COVID cases in New York prisons and detention centers continue to place a strain on corrections officers, staff, and inmates across the state. 

Over the last 11 months, more than 4,000 prison staff in New York have tested positive for COVID-19. Seven have died. Corrections officers’ union president Mike Powers says the year has been a strain on his members. 

"It's a very stressful time for our members because they're coming and going," said Mike Powers, the president of the New York State Correctional Officers PBA, the union that represents corrections officers. "They're entering the facilities sometimes at 16 hour days. Many of them are being bogged down for 16 hour days." 

Corrections officers are set to receive the COVID vaccine likely from local health departments, Powers said.
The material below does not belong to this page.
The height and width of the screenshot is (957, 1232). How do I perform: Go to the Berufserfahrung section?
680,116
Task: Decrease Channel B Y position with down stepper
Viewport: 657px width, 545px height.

But like any segment of the population, there are members of Powers' union who are hesitant to take the vaccine.

"It's been a mixed bag," Powers said. "I've got a good portion of my membership that doesn't want the vaccine and a good portion of my membership that does want it. We're looking to get it to maintain a healthy working environment for all involved."
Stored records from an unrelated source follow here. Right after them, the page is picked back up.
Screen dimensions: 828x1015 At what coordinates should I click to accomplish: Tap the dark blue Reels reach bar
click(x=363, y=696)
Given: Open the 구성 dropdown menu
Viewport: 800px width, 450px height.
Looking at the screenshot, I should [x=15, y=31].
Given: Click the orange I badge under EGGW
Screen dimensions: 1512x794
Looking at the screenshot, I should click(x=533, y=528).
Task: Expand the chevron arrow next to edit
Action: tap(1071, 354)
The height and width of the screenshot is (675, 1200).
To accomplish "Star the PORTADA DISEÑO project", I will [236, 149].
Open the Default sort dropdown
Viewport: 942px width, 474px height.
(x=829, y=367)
Powers contracted COVID himself in March and plans to take the vaccine when it is available to him. But he's told his members that taking the vaccine is a personal choice for them. 
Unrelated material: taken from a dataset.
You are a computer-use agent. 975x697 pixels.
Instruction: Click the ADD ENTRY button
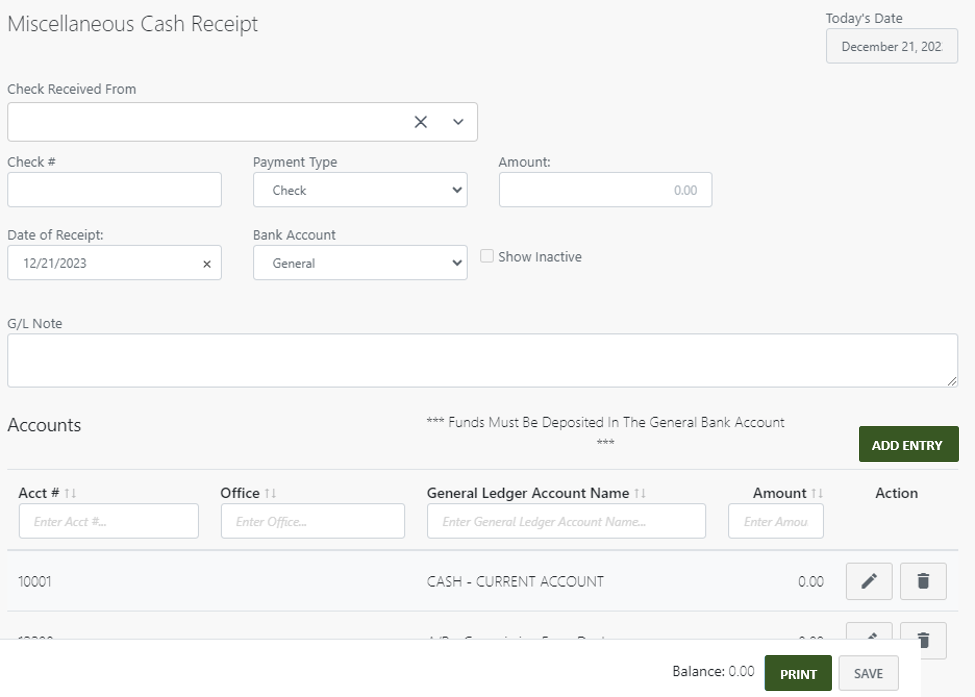pos(907,444)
State lawmakers and advocates, meanwhile, remain concerned about the impact of the pandemic on inmates.

State officials say more than 5,000 inmates have tested positive and 30 have died. Assemblyman Dan Quart is among a group of lawmakers visiting prisons, jails and ICE detention centers to observe the conditions. 

"You don't become less of a person because you're incarcerated," he said. "If we start doing that we lose our humanity and we lose our empathy and decency as New Yorkers. We have to care about all New Yorkers regardless of what the individual may have done 10, 15, 20 years ago."

Among the concerns for lawmakers: Ensuring older inmates vulnerable to COVID are released and providing them with medical coverage. Quart toured the Fishkill Correctional Facility last weekend, the first of several visits lawmakers expect to make in the coming weeks to prisons and jails.

"If only we could shake the bureaucracy and get these beds available for those who are ill or sick like the people I met in Fishkill last Saturday," he said.